I made my first swatch for the TKGA Master’s program this weekend. I chose to make swatch number 3 first because, quite frankly, it is the easiest one. It is a small, 4.5 inch seed stitch swatch. I am familiar with the stitch, have used it many times to edge washcloths and cuff hats. But I’ve never had a knitting expert examine my stitches before, so that made me knit a little slower than usual to make sure each stitch was as close to perfect as possible.
I am using the required worsted weight yarn in a cream color. I purchased it from Unwind Yarn House (http://unwindyarnhouse.com/). They were at Stitches Midwest, and I liked the feel of their yarns. The kind I purchased is Timothy Street, and has wonderful definition. Each stitch can be seen, which exactly suits my needs for this project.
The edging of this washcloth I made last Christmas is seed stitch, which keeps it from rolling. Seed stitch may be an easy stitch, but I thought I’d learn a bit more about its origins if I could. Thanks to the internet, anything can be found. My first stop was http://knitting.about.com/od/stitchglossary/g/seedstitch.htm. Here I found out that it is made by working multiples of 2 stitches. Either an odd number of stitches in each row, working k1, p1 for each row (this was the requirement of my swatch) or alternate even number of stitch rows k1, p1 and p1, k1. Most knitters know this already.

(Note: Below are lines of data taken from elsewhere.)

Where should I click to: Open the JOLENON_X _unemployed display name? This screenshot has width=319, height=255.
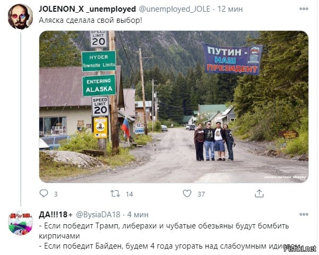point(87,9)
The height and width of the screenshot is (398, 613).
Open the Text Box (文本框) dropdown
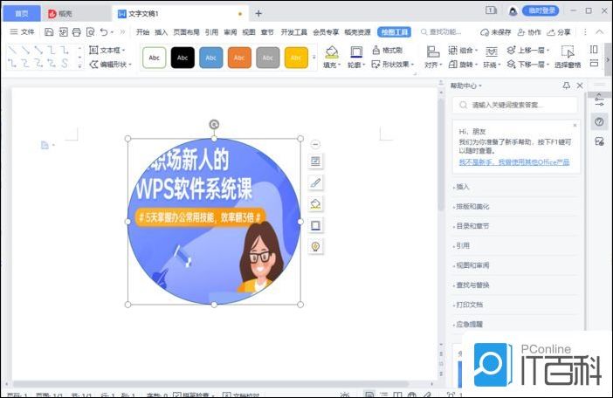click(108, 51)
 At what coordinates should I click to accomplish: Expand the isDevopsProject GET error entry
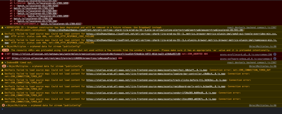coord(5,58)
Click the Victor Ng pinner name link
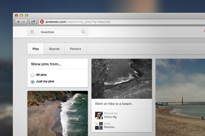This screenshot has height=136, width=205. point(111,117)
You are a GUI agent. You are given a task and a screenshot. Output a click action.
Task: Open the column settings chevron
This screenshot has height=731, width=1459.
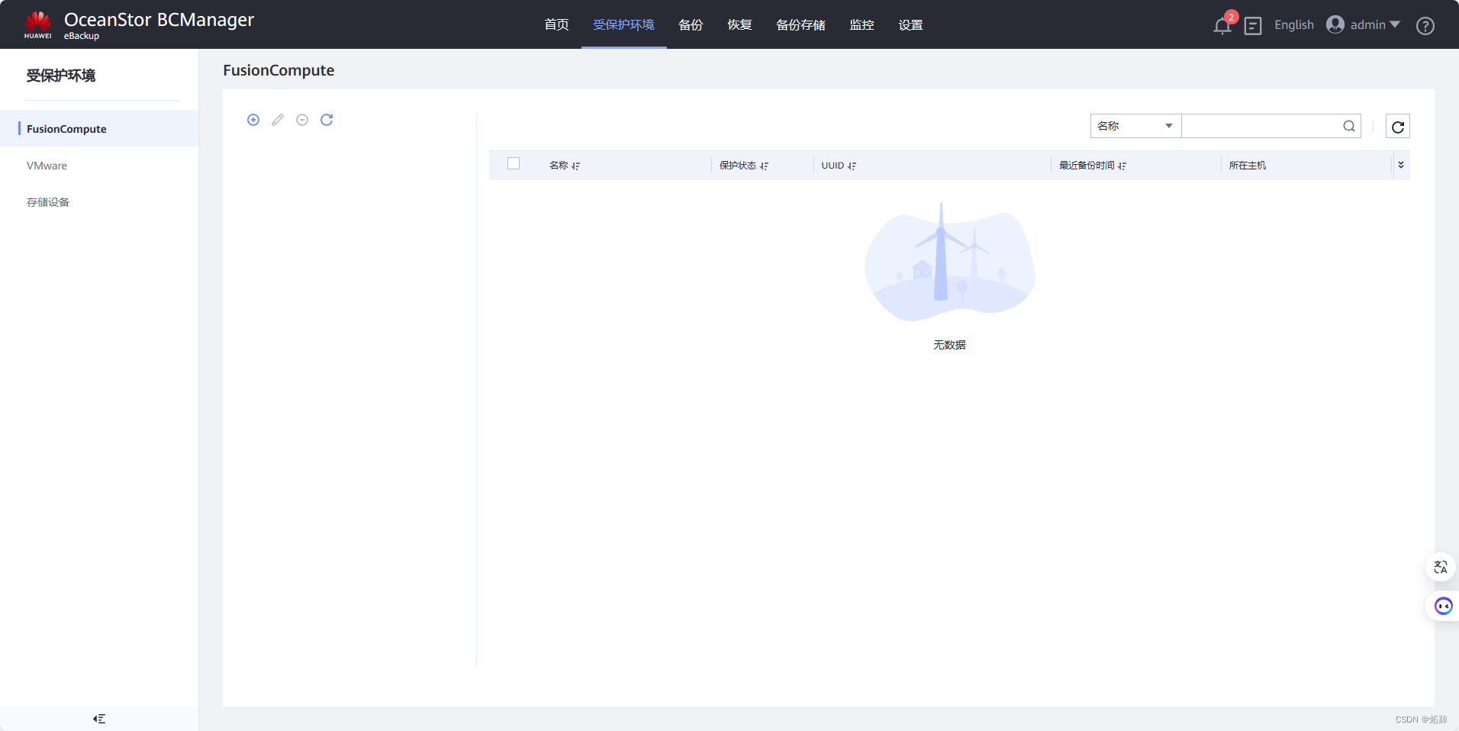pyautogui.click(x=1401, y=164)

What I didn’t know was it is also called the “British or Irish Moss Stitch”. The Tricksy Knitter website (http://www.tricksyknitter.com/knitting-stitches/irish-moss-stitch-634) also calls it the rice stitch.
The dense fabric this stitch creates (no matter what you call it) is very useful, but apparently it isn’t that interesting because every site basically said the same thing.
I’m glad the questions that have to be answered aren’t about the history or uniqueness of the seed, moss or rice stitch.